## YOUR TASK
Look through the listing below for the string "pixels". Show each line where it occurs.

## EXERCISE DATA
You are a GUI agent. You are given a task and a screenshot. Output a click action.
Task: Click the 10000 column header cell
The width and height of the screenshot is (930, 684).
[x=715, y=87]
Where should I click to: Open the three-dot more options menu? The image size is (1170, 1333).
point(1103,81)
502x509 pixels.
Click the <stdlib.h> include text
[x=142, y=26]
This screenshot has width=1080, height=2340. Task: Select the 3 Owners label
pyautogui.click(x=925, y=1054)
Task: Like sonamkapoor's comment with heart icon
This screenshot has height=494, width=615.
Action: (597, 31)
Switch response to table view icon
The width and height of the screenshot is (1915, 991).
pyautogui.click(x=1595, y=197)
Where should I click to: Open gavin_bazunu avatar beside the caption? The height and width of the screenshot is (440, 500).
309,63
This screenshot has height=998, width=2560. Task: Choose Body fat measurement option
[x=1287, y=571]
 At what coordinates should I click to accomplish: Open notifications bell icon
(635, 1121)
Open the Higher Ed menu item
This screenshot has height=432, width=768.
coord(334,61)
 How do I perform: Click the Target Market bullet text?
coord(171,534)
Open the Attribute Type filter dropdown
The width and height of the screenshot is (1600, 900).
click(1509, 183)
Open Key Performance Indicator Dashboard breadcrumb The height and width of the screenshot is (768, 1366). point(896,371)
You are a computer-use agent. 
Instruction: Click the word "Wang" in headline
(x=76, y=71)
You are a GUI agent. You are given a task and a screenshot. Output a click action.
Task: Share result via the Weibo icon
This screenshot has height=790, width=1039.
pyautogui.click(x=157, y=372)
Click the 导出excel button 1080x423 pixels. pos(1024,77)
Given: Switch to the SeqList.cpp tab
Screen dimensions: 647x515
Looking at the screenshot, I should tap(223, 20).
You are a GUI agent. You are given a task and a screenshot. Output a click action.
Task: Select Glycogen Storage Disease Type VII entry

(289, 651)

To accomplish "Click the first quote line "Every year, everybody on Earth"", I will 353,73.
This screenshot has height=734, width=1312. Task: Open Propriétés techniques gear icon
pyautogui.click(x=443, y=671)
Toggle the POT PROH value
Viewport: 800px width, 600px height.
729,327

## COMPLETED EXERCISE
502x509 pixels.
Click the 导出excel button 1080x423 pixels. pos(1024,77)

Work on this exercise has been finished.